Menanggapi hal tersebut, Fakhtiar menyampaikan potensi pemanfaatan dana Corporate Social Responsibility (CSR) dari perusahaan-perusahaan yang berada di sekitar wilayah tersebut. Ia menyatakan komitmennya untuk berkomunikasi dengan pihak perusahaan terkait hal ini. “CSR itu sifatnya untuk kepedulian sosial, dan perusahaan seharusnya membantu masyarakat di sekitarnya. Besok kami akan tanyakan bagaimana teknisnya agar masyarakat bisa merasakan manfaatnya,” jelas Fakhtiar.
Terkait permintaan bantuan jaring untuk nelayan, Fakhtiar mengungkapkan bahwa bantuan tersebut bisa diajukan melalui pemerintah provinsi atau dinas sosial. Namun, ia menggarisbawahi bahwa data penerima bantuan harus sesuai dengan ketentuan. “Kami akan komunikasikan aspirasi ini, terutama bagi nelayan sungai yang membutuhkan jaring sungai,” katanya.
Fakhtiar juga membahas sejumlah isu lain yang diangkat oleh warga, termasuk masalah pelayanan poskesdes, infrastruktur, dan distribusi bantuan sosial. Ia mengakui bahwa pelayanan poskesdes masih memerlukan perhatian khusus dan akan berkoordinasi dengan dinas terkait. “Terkait poskesdes, saya belum bisa memberikan jawaban pasti, tetapi akan saya tanyakan ke dinas kesehatan,” ujarnya.
Dalam hal infrastruktur, Fakhtiar menyoroti pentingnya pelebaran akses jalan agar kendaraan seperti ambulans dapat masuk dengan mudah. Ia juga mengimbau warga untuk memprioritaskan hasil musyawarah perencanaan pembangunan (Musrenbang) agar pengajuan program dapat diakomodasi secara maksimal.
Selain itu, ia meminta pemerintah desa memastikan bahwa bantuan sosial, seperti Program Keluarga Harapan (PKH) dan Bantuan Langsung Tunai (BLT), diberikan kepada warga yang benar-benar berhak. “Pastikan penerima bantuan adalah mereka yang layak dan membutuhkan, agar tidak ada kesenjangan,” tegasnya.
Dalam mendukung kelompok usaha bersama, Fakhtiar mendorong masyarakat untuk membentuk kelompok yang solid dengan peraturan dan kesepakatan yang jelas. “Bangun kelompok usaha yang kuat dan hindari konflik internal. Kita harus bersama-sama menciptakan kemajuan,” tambahnya.

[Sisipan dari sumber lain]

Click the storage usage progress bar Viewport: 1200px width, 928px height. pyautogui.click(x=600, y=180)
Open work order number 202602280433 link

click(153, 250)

Meskipun tidak memberikan janji pasti, Fakhtiar berkomitmen untuk mengawal aspirasi masyarakat hingga terealisasi. Ia juga mengajak warga untuk terus berkoordinasi dengannya dalam menyampaikan kebutuhan dan permasalahan. “Saya tidak berani berjanji, tetapi saya akan berjuang semaksimal mungkin,” tutupnya.
Reses ini menjadi momentum penting bagi masyarakat Desa Pangkalan Batang Barat untuk menyampaikan aspirasi langsung kepada wakil rakyat, sekaligus menciptakan sinergi antara masyarakat, pemerintah, dan lembaga legislatif untuk pembangunan yang lebih baik.